Written by Jeff Siegel
Posted February 18, 2021

Is the Texas electricity market similar to that of the late Soviet Russia?

As absurd as that sounds, that’s what some critics are saying.

Of course, any person who ever lived under Soviet rule would know that nothing could be further from the truth. But sadly, everything these days has become political.

While the good people of Texas are trying to stay safe and warm, pundits on both sides of the aisle are trying to create more hostility by turning something that should unite us into something that could further divide us.

And of course, it’s all being done with vitriol and lies.

An unfortunate reality, to be sure. But for investors, this is an opportunity.

Because you see, while most folks will take to Twitter and Facebook to debate this issue, they’ll likely be relying not on data and evidence but rather partisan buffoonery. Bad for them, but good for investors who know the truth — and act on that truth to…

Make Some Quick Cash

I certainly feel for my friends and family who live in Texas.

They’re just not used to this kind of weather.

They’re not prepared for it.

They don’t own winter coats, their homes are not well-insulated, and not a single one of them owns a snow shovel or knows how to drive a car in the snow.

And what makes this particularly painful is that the grid is having a hard time meeting demand, thereby exacerbating the pain and suffering that come with being scared and cold.

Folks, these people are so cold they’re actually sleeping in their cars now.

Check it out...

livingincar

This is not the result of politics, by the way. And it’s not a result of complacency, either.

Truth is, how often does Texas get hit with weather like this anyway?

Hardly ever.

Although the reality is that in the coming years, Texas and other southern states are going to get hit with more extreme weather events like this one. And if they have any hope of ensuring any kind of reliable grid stability, big changes are going to have to happen.

Although in all fairness, those changes have actually been underway for a while. But this winter storm is sure to expedite further action. And the two industries that are going to benefit the most from this crisis are infrastructure and renewable energy.

Texas Always Goes Big!

While most people think of Texas as a state that’s very bullish on fossil fuels, the reality is that the Lone Star State has been actively reducing its consumption of fossil fuels over the past five years while increasing its production and consumption of renewables.

In fact, in 2019, for the first time, Texas generated more electricity from wind than coal. To put that in perspective, Texas is the largest consumer of coal in the country.

And here’s more perspective …

Texas produces the most wind power of any state in the U.S. About 25% of all its electricity comes from wind. And that percentage will keep climbing, especially now that wind energy has proved to be the state’s most reliable form of electricity generation.

Of the 34 gigawatts of generation capacity that has been forced offline, the majority of that was from coal, nuclear, and gas. Wind actually came out ahead.

The state’s burgeoning solar market has also helped keep the lights on for a lot of Texans.

Although only about 2% of the state’s electricity comes from solar, its been growing rapidly.

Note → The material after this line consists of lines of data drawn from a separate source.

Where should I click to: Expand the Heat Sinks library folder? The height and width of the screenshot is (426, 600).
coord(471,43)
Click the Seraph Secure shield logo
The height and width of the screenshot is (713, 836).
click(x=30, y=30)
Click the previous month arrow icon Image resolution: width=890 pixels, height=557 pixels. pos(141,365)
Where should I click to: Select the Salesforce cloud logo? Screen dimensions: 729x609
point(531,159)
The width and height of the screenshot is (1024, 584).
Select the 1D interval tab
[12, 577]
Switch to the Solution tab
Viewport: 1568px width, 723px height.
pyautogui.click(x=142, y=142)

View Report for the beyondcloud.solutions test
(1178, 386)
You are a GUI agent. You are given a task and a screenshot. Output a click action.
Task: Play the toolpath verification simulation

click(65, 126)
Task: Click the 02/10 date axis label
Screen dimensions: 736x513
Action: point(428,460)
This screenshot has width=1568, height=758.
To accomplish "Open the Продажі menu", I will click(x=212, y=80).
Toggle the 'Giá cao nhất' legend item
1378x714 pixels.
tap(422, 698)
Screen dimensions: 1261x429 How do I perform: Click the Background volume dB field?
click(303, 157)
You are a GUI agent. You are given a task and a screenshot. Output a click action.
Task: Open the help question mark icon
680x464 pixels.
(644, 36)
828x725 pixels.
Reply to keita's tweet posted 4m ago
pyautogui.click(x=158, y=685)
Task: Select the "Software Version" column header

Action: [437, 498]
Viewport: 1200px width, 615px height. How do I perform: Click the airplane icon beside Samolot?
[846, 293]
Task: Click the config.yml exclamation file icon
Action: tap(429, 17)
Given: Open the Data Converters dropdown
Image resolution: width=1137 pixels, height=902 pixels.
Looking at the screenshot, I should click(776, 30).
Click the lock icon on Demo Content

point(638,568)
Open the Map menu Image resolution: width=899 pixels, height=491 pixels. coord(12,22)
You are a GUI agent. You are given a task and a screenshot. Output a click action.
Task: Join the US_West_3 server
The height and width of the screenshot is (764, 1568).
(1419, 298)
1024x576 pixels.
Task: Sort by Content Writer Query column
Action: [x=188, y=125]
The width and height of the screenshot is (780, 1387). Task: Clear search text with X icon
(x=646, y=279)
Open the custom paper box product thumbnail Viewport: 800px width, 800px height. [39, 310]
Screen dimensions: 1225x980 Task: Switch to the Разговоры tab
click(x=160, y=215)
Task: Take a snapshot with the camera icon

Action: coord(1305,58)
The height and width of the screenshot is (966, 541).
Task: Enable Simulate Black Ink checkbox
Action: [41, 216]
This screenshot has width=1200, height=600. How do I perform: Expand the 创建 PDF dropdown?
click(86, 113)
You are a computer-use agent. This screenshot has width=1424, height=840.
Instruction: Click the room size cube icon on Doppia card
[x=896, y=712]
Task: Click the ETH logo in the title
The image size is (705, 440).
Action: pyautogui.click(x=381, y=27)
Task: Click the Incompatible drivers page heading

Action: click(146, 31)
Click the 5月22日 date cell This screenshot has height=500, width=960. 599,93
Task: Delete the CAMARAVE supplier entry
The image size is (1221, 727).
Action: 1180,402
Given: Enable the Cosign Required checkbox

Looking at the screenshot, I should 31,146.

In fact, last month the state generated 75% more solar power than it did in the entire year of 2015. And in just five years, total installed solar is likely to triple from where it is today. But I think it could be even more, thanks to this new solar technology that could make Texas the solar capital of the world.

You see, this new solar technology is arguably the most innovative thing the energy industry has seen since the first nuclear power plant went online in 1954, in the Russian city of Obninsk.

It’s called “liquid solar,” and it has the potential to make solar installations so cheap that the payback on an installation could be realized in just one year.

Compare that with traditional solar, which generally has a payback after about 12–15 years.

Make no mistake: This is game-changing stuff.

And not just for the solar industry, but for the entire global energy economy.

Now, the company behind this technology has been in stealth mode for the past few years, but it's expected to finally move this technology out of the lab this year — and into the field.

This is why I’ve been telling folks to keep a close eye on this one.

In fact, I just put out a new investor note on this new solar technology, the company behind it, and, of course, the ticker symbol.

You can get access to that here.

And I would urge you to read it right away, as this stock has been on a tear lately.

Check it out…

liquidsolar

Now, while I do realize that patronizing pundits and Twitter trolls will continue to use the crisis that’s unfolding in Texas as fodder for partisan buffoonery and empty rhetoric, savvy investors will simply ignore all that noise and use this opportunity to start loading up the boat on the best-in-breed renewable energy stocks that are about to get a major shot of steroids after this latest grid failure in Texas.

And this one in particular could end up giving you the most bang for your buck.

To a new way of life and a new generation of wealth...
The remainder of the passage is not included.